China kann sich die ausgetüftelte Vergeltungstaktik leisten: Das Land dominiert die Förderung Seltener Erden mit rund zwei Dritteln der globalen Produktion. Bei der Aufbereitung und Weiterverarbeitung dieser Rohstoffe beträgt der Weltmarktanteil sogar mehr als 90 Prozent.
Doch Xi kontert Trumps Zollkeule nicht nur aus. Im Gegensatz zur Allein-gegen-alle-Politik des Amerikaners sucht der Chinese nach Bündnispartnern. Kürzlich hielten die Regierungen der Volksrepublik, Japans und Südkoreas ihren ersten Wirtschaftsdialog seit fünf Jahren ab, um den regionalen Handel zu stärken. Japan und Südkorea sind eigentlich Verbündete der USA, die Chinas wirtschaftliche, militärische und politische Ambitionen mit Misstrauen betrachten.

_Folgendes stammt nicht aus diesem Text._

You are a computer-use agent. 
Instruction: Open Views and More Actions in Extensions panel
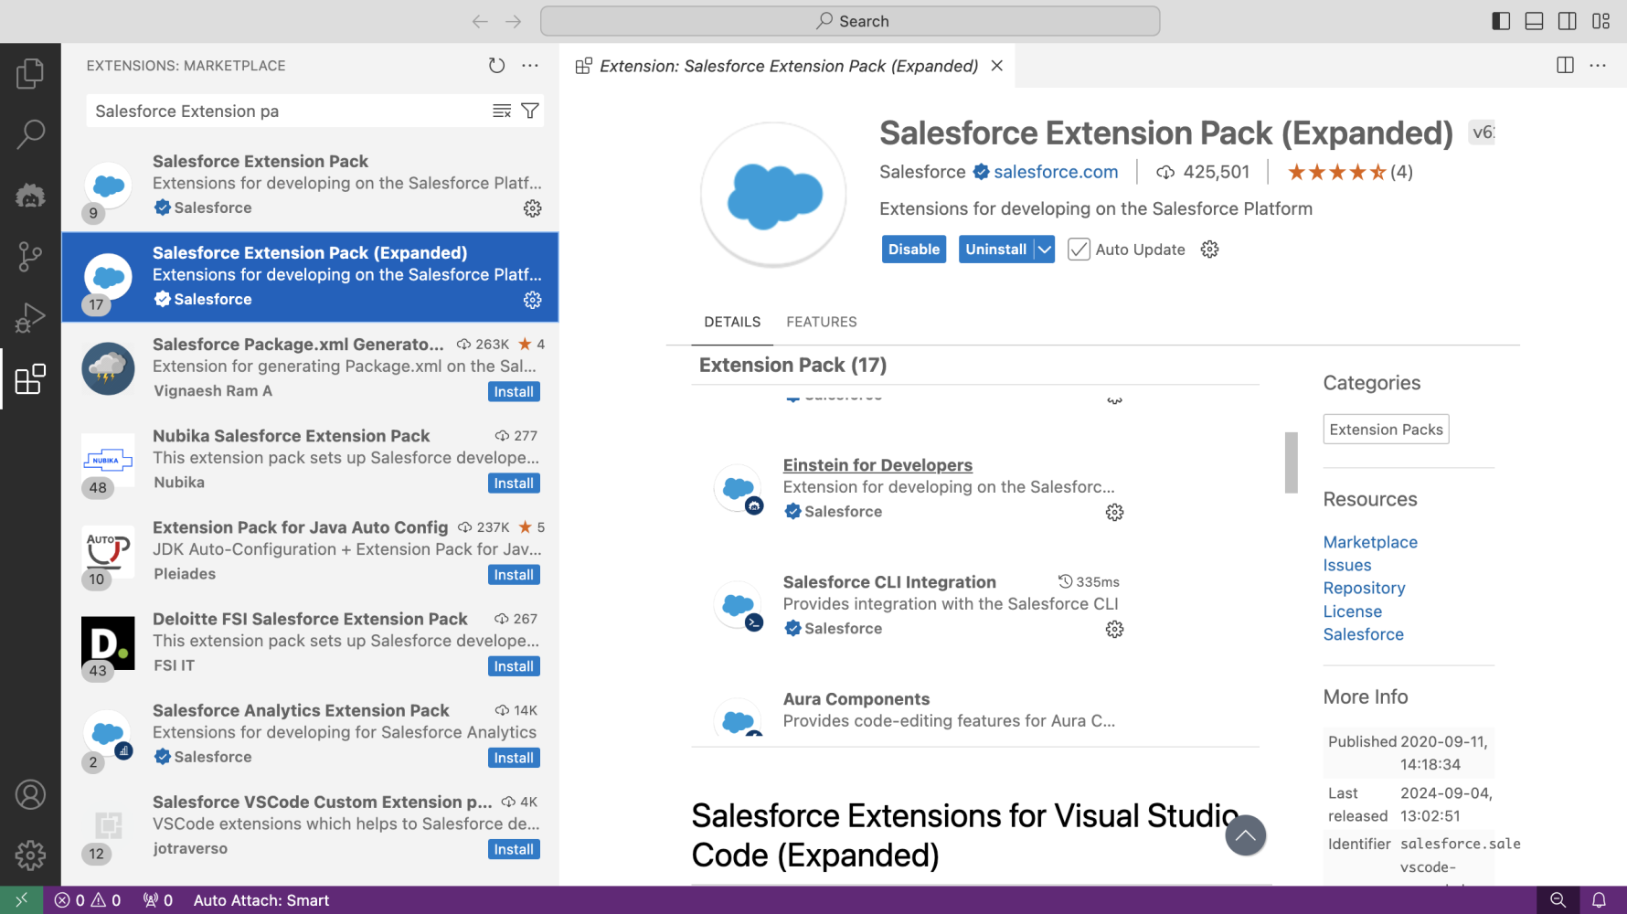pos(531,65)
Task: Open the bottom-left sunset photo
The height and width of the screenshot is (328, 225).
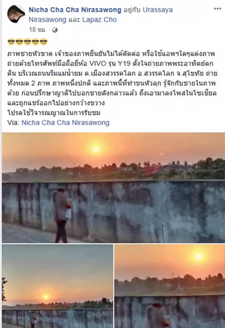Action: pyautogui.click(x=57, y=286)
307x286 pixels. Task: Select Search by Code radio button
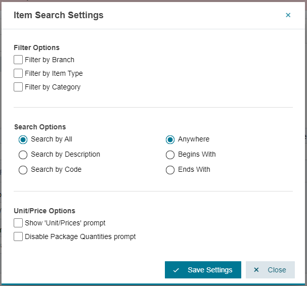click(23, 170)
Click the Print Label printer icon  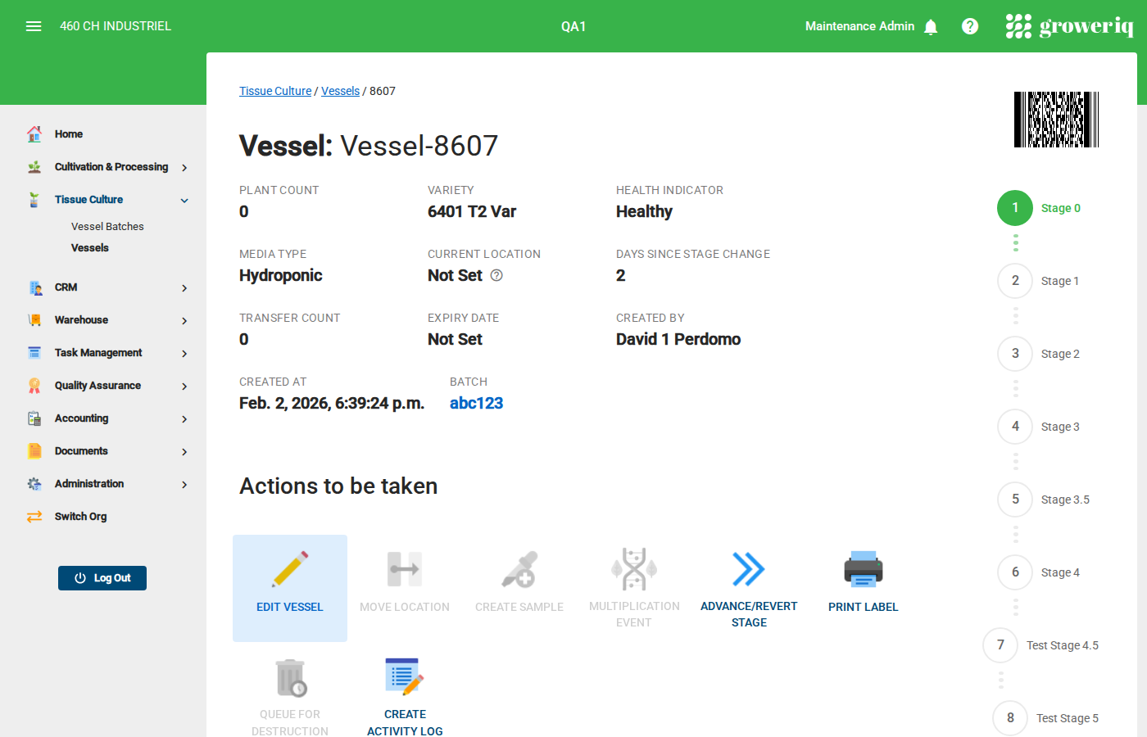pos(863,568)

„Es ist eine Paradoxie der Trumpschen Zollpolitik, dass sie Länder wie Korea, Taiwan oder Japan, aber auch die Staaten der Europäischen Union in die Arme Chinas treibt“, betont Gabriel Felbermayr, Direktor des Österreichischen Instituts für Wirtschaftsforschung in Wien.
Im Zuge von Trumps großer Zoll-Strafaktion, unter der auch die Europäer leiden, denkt die EU die wirtschaftlichen Beziehungen zur Volksrepublik neu. Brüssel spricht jetzt nicht mehr vom „De-risking“, dem Abbau des China-Risikos. Das neue Zauberwort lautet „Re-balancing“, das Wiederherstellen des Gleichgewichts. Die Regierungen in Brüssel und Peking wollen sich noch im Sommer zu einem gemeinsamen Gipfel treffen. Auch das 2020 ausgehandelte Investitionsabkommen könnte wieder auf die Tagesordnung kommen. Der Vertrag liegt auf Eis, nachdem sich beide Seiten im Streit um Handelshürden und Menschenrechte gegenseitig mit Sanktionen belegt hatten.
Die neuen Charmeoffensiven Pekings passen in das große Bild der chinesischen Außenwirtschaftspolitik. Um sich beim Export weniger von Amerika abhängig zu machen, hat die Volkrepublik längst die Schalter umgelegt. So wurden neue Märkte in Südostasien, Lateinamerika und Afrika erschlossen. Der Zollhammer aus Washington beschleunigt diese Entwicklung. China sagt: Danke, Donald.